AIM OF THE TASK: The records that follow need to be printed exactly. Leave out each image.

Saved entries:
_ _ _ _ _

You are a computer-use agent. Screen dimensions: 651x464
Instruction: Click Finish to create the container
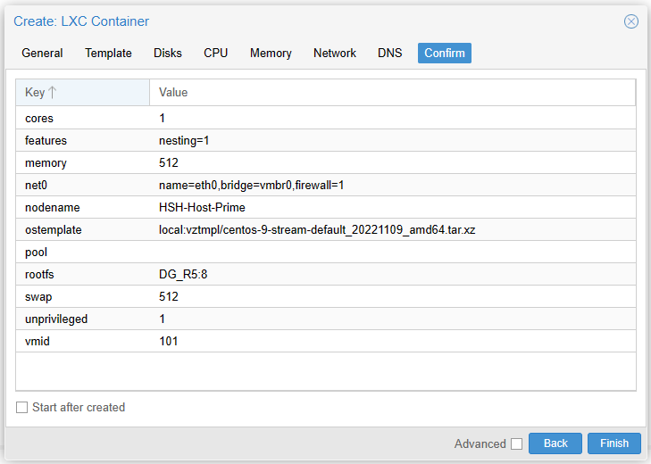(613, 443)
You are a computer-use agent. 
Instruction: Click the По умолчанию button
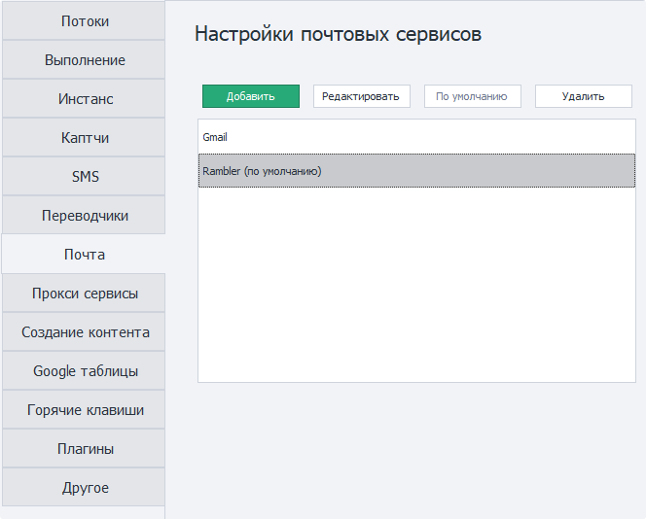point(472,96)
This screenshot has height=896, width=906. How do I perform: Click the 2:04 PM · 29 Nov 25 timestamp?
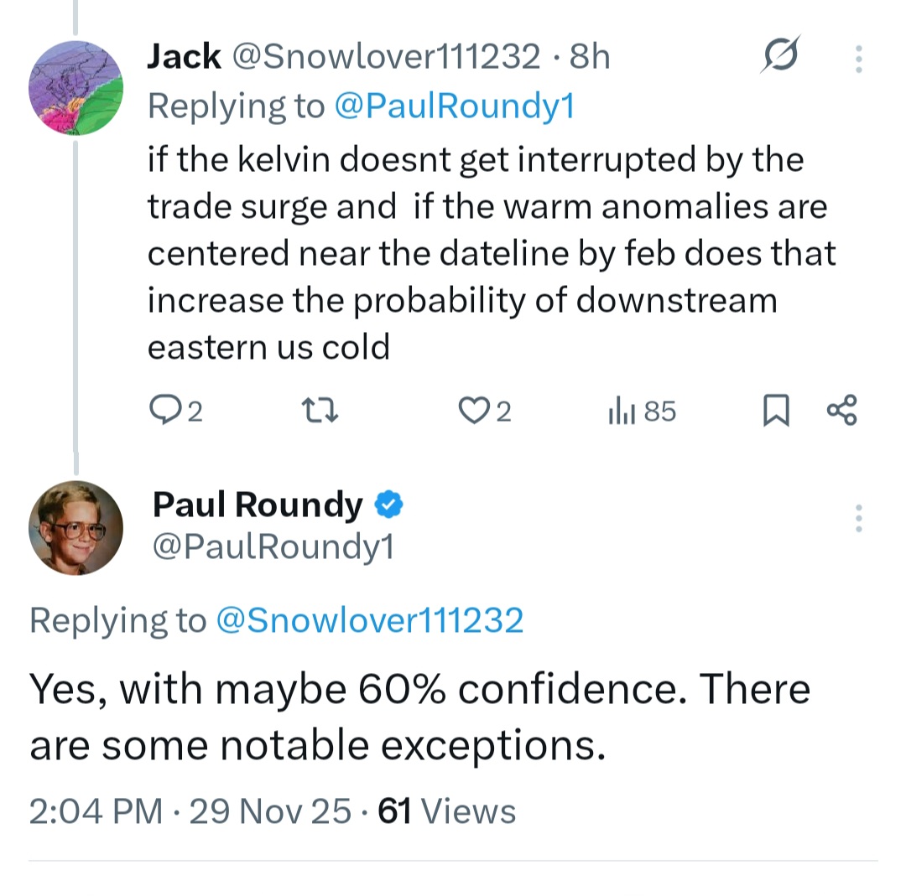(190, 811)
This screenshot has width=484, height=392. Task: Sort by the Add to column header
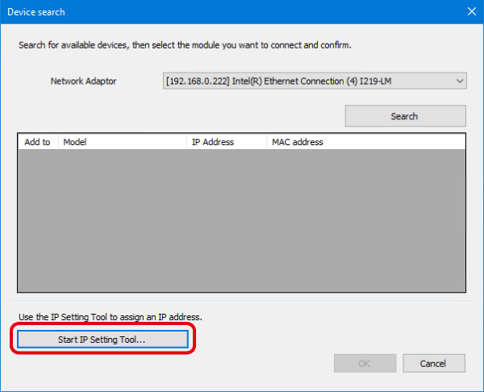click(x=37, y=142)
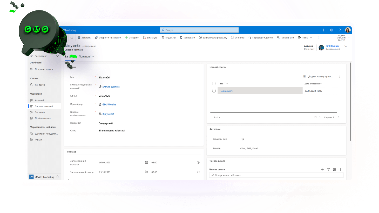This screenshot has width=379, height=213.
Task: Click calendar icon for Запланований початок
Action: pos(146,162)
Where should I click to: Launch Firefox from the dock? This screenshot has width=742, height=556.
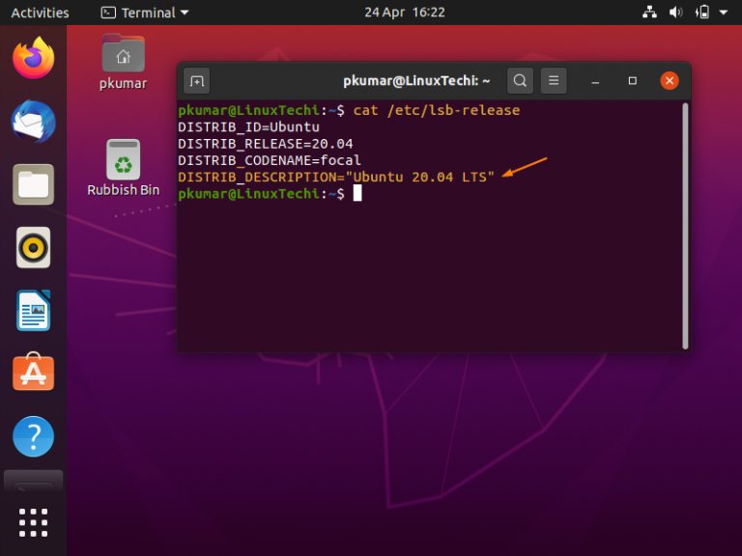[x=33, y=59]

_ _ _ _ _

REPLY TO THE TASK:
You are a computer-use agent. Screen dimensions: 651x464
Instruction: Click Finish to create the container
(613, 443)
You are a computer-use agent. 
Instruction: Click the По умолчанию button
point(472,96)
This screenshot has height=896, width=906. How do I perform: Click the 2:04 PM · 29 Nov 25 timestamp?
(190, 811)
This screenshot has width=484, height=392. Task: Sort by the Add to column header
click(x=37, y=142)
This screenshot has width=379, height=213.
Task: Click calendar icon for Запланований початок
Action: pos(146,162)
Where should I click to: Launch Firefox from the dock? This screenshot has width=742, height=556.
[x=33, y=59]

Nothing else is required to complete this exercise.